WORK REQUIRED. Write only the number of lines in the records beneath that hold "Toggle".

SUPPLIED RECORDS.
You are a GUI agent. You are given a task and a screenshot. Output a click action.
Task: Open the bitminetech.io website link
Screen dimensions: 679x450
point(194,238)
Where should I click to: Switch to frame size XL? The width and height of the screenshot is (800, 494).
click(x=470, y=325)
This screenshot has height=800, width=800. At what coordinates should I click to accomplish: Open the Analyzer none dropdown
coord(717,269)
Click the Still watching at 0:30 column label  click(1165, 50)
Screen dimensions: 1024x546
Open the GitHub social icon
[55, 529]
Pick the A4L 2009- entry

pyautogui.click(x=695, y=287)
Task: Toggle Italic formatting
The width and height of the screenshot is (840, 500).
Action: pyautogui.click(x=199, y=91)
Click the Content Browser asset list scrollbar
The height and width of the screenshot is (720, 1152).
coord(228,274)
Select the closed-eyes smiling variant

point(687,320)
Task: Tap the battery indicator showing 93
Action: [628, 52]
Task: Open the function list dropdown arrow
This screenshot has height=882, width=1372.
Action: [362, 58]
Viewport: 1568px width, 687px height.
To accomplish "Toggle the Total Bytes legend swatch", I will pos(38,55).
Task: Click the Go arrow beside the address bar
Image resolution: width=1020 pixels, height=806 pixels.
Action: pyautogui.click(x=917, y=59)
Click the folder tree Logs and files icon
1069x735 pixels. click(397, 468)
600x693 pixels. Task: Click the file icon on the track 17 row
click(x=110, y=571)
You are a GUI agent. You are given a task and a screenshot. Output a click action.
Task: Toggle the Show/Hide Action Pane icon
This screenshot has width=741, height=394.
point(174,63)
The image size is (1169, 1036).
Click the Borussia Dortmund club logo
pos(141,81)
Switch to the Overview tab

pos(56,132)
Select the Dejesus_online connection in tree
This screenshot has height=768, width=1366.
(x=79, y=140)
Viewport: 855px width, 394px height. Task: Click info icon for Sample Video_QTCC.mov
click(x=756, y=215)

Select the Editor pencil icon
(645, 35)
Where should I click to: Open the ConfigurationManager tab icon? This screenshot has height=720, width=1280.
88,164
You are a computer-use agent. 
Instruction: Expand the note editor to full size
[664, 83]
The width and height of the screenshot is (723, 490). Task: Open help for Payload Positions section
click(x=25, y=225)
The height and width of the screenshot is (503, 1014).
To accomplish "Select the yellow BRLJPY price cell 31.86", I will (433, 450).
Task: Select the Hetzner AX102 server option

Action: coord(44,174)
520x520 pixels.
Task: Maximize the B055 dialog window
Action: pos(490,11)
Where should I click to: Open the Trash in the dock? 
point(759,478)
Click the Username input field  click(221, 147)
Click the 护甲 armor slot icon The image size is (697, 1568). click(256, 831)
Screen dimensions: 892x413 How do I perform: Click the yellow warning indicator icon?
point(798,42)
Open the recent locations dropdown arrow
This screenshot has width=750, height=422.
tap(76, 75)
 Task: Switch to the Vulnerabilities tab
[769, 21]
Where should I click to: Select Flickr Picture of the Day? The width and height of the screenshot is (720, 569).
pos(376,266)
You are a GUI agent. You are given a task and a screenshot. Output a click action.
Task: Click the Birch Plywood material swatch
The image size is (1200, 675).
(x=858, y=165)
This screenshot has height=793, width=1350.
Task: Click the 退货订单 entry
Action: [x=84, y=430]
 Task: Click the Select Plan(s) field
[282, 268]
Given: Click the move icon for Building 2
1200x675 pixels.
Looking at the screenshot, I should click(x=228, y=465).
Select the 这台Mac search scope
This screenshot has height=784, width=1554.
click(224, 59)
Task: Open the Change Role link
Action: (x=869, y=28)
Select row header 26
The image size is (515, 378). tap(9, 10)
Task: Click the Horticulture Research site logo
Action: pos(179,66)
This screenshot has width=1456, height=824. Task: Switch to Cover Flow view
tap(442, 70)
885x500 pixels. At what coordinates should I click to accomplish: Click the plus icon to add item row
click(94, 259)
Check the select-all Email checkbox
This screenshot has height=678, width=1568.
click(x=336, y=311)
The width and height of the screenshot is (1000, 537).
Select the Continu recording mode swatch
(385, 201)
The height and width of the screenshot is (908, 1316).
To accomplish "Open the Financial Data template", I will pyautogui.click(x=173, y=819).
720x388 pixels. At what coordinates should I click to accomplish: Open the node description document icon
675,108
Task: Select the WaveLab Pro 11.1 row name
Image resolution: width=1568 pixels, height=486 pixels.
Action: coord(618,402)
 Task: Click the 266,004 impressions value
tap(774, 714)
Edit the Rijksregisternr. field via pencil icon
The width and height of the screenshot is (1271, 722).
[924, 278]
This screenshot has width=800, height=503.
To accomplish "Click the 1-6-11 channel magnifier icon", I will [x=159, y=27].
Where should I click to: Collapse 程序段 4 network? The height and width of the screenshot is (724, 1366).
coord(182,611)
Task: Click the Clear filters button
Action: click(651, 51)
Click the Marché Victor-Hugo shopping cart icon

ANSWER FOR THE TASK. 3